Task goal: Print the range of lines that opens with the line containing "The height and width of the screenshot is (685, 992)." and closes with the last line of the listing. Include both ends; print nothing more.

=== Section Start ===

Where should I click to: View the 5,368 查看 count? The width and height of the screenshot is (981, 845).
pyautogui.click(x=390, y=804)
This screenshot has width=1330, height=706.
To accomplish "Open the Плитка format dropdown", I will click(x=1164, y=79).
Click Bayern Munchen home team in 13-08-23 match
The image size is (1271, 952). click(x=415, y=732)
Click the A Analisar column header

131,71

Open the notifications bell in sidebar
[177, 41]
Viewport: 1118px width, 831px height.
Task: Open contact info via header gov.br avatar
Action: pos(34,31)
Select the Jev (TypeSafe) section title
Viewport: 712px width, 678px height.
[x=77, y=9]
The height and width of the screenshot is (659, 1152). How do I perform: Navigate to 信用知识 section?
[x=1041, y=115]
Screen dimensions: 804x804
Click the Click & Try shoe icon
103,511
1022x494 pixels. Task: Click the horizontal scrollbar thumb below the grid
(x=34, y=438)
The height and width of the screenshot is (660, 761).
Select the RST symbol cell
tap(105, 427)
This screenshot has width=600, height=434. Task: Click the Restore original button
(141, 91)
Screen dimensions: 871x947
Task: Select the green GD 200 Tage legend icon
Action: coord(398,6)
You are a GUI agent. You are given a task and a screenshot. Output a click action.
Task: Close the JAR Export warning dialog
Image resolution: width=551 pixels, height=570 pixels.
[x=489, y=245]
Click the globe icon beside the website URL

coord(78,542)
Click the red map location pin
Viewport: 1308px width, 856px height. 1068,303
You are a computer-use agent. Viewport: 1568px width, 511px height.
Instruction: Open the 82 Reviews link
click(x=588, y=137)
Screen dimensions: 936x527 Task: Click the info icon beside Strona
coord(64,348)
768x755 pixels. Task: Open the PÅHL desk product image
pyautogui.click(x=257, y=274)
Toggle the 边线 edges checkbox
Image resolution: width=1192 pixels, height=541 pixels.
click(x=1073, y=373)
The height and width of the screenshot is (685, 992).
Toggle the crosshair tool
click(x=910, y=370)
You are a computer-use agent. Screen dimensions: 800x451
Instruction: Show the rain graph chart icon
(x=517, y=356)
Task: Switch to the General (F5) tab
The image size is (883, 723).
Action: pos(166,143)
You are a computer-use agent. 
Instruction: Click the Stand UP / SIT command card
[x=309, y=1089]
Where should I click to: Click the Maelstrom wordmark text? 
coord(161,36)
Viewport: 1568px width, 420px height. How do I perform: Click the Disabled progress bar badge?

=== Section End ===

Finished exercise:
The height and width of the screenshot is (685, 992).
Toggle the crosshair tool
click(x=910, y=370)
You are a computer-use agent. Screen dimensions: 800x451
Instruction: Show the rain graph chart icon
(x=517, y=356)
Task: Switch to the General (F5) tab
The image size is (883, 723).
Action: pos(166,143)
You are a computer-use agent. 
Instruction: Click the Stand UP / SIT command card
[x=309, y=1089]
Where should I click to: Click the Maelstrom wordmark text? 
coord(161,36)
Viewport: 1568px width, 420px height. How do I perform: Click the Disabled progress bar badge?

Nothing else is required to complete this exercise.